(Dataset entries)
========
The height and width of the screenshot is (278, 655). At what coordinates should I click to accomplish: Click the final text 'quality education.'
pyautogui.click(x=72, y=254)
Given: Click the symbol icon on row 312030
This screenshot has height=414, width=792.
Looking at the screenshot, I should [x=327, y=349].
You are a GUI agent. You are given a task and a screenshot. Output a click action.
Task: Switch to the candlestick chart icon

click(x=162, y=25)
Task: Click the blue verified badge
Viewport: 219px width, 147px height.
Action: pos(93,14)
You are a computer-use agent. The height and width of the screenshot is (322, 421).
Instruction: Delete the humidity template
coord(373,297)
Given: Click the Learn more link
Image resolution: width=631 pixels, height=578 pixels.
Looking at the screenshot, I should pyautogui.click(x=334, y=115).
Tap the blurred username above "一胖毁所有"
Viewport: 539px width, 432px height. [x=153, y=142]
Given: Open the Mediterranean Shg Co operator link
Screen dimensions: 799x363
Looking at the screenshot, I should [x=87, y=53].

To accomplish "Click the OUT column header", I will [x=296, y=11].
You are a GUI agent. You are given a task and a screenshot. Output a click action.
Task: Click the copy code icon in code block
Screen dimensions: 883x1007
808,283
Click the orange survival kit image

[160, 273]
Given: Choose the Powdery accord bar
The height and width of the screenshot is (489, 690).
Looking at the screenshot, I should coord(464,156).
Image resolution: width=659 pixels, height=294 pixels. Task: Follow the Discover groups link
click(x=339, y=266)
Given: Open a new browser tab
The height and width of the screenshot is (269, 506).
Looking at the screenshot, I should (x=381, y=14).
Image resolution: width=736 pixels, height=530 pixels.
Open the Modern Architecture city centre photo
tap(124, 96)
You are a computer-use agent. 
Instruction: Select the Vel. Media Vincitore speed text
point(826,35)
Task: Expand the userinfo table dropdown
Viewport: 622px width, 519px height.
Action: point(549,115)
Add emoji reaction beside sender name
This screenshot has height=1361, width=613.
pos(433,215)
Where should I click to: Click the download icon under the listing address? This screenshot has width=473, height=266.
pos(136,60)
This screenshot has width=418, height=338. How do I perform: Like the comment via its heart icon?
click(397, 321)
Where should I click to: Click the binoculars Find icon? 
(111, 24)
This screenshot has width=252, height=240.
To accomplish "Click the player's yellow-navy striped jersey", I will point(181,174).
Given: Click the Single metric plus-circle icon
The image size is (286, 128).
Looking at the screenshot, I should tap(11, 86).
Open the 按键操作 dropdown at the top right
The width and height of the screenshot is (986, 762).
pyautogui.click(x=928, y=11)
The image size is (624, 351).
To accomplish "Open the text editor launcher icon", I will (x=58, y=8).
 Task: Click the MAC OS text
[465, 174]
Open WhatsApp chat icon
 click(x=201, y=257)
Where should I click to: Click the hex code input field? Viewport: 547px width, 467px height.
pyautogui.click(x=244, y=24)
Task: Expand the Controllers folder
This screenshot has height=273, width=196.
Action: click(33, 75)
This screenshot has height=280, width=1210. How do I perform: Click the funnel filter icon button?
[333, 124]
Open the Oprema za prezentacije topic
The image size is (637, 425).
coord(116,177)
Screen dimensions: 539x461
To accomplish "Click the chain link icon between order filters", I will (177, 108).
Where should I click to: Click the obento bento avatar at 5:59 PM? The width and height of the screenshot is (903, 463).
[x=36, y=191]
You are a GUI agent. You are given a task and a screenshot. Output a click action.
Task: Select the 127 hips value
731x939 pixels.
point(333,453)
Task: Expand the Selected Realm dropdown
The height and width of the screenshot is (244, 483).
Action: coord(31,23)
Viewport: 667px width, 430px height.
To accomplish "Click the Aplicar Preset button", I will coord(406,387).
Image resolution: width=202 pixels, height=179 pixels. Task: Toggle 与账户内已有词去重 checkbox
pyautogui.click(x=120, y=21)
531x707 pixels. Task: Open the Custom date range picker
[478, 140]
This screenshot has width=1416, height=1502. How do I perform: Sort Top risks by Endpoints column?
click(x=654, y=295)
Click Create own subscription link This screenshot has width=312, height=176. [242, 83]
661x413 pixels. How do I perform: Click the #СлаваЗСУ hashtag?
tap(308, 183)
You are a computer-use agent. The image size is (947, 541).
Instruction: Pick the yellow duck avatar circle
========
_TASK INSTRUCTIONS:_ In the entries above, count each line holding the word "dropdown" and give that count alone.

_EXERCISE ANSWER:_ 3